[EXERCISE MATERIAL Boundary: Start]
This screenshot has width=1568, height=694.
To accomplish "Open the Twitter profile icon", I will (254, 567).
[EXERCISE MATERIAL Boundary: End]
[EXERCISE MATERIAL Boundary: Start]
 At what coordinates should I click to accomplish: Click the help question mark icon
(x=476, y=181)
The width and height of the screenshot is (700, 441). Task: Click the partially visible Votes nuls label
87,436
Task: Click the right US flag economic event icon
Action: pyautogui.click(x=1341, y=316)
[EXERCISE MATERIAL Boundary: End]
[EXERCISE MATERIAL Boundary: Start]
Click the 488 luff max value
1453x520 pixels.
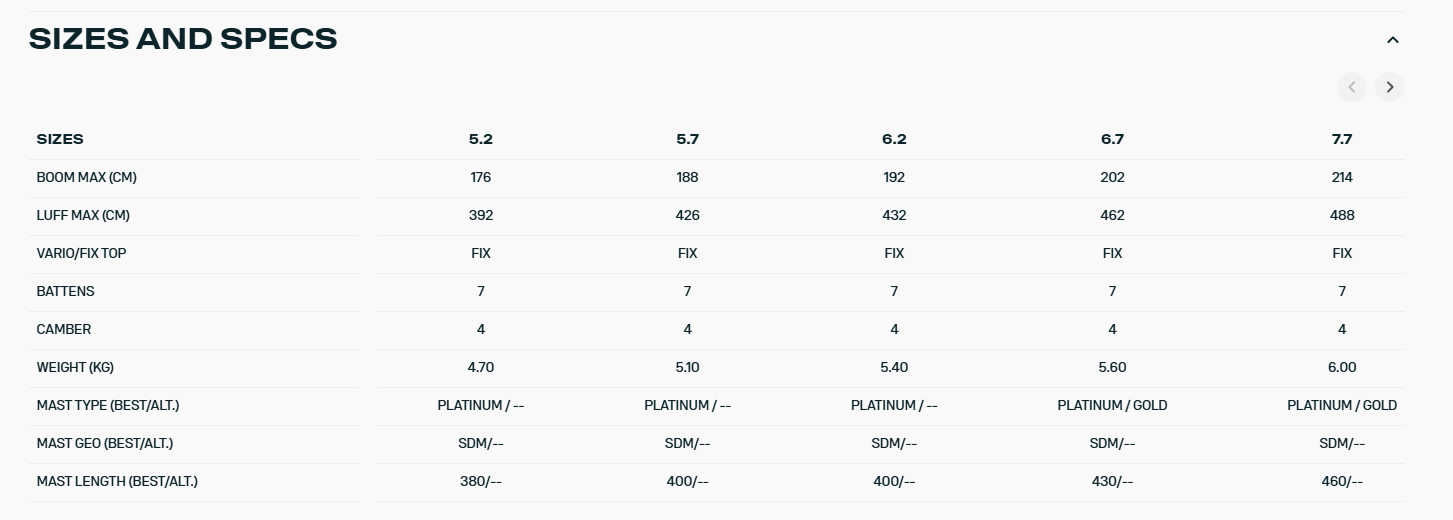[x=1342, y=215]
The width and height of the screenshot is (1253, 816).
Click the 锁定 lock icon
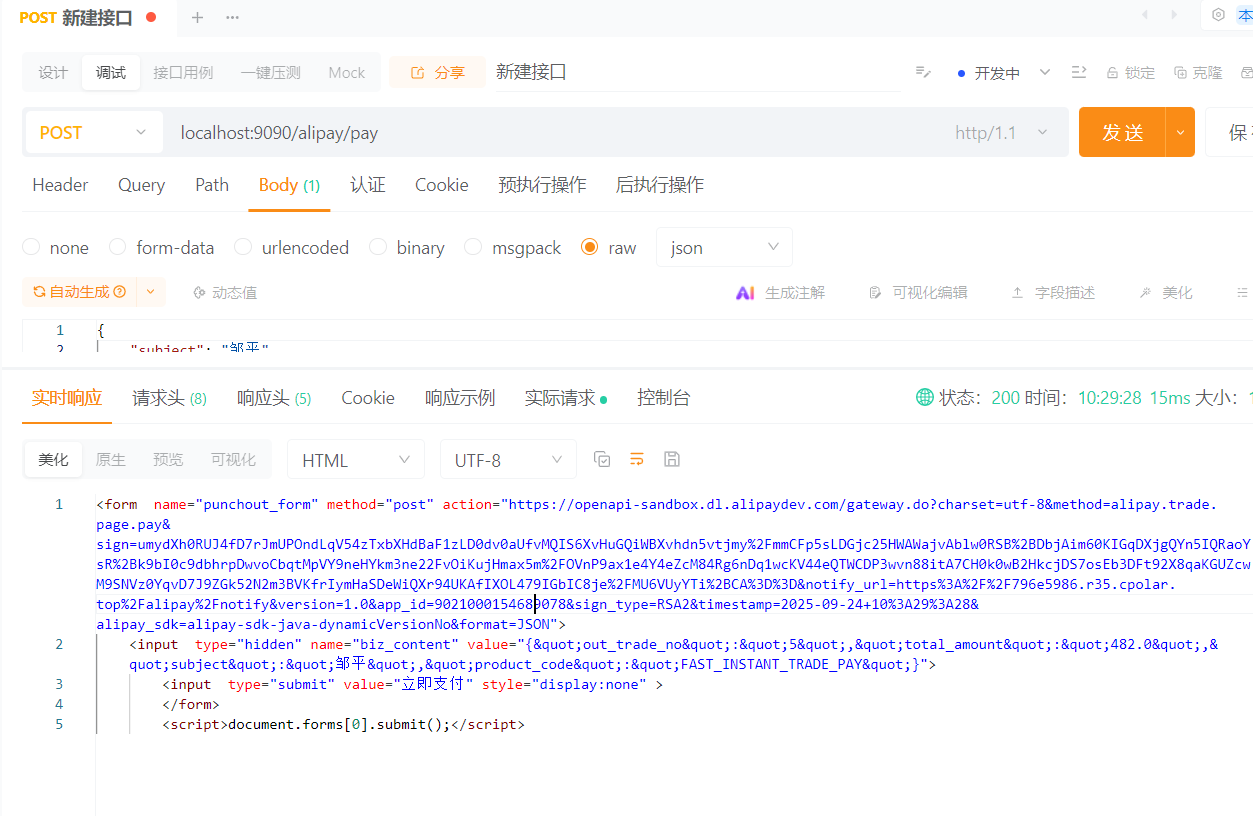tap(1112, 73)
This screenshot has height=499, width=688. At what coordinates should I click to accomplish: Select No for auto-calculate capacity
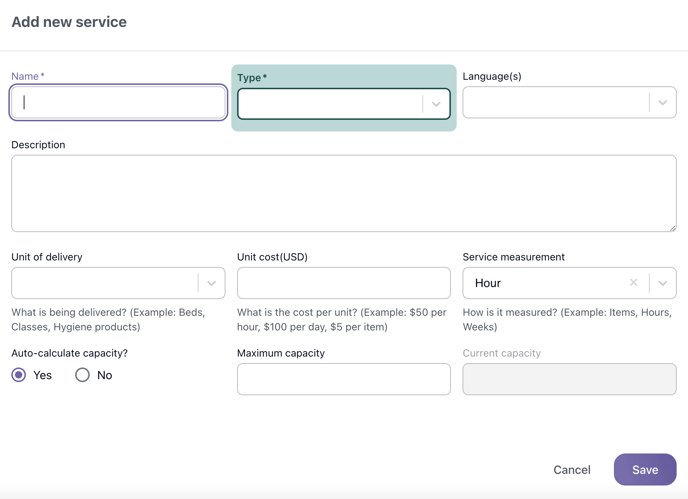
[EXERCISE MATERIAL Boundary: End]
• [WHAT YOU SHOULD DO]
Show each line from the material above where the string "This" can be found.

• [RESPONSE TO THE TASK]
This screenshot has width=1568, height=694.
This screenshot has height=499, width=688. At what coordinates should I click to accomplish: Select No for auto-calculate capacity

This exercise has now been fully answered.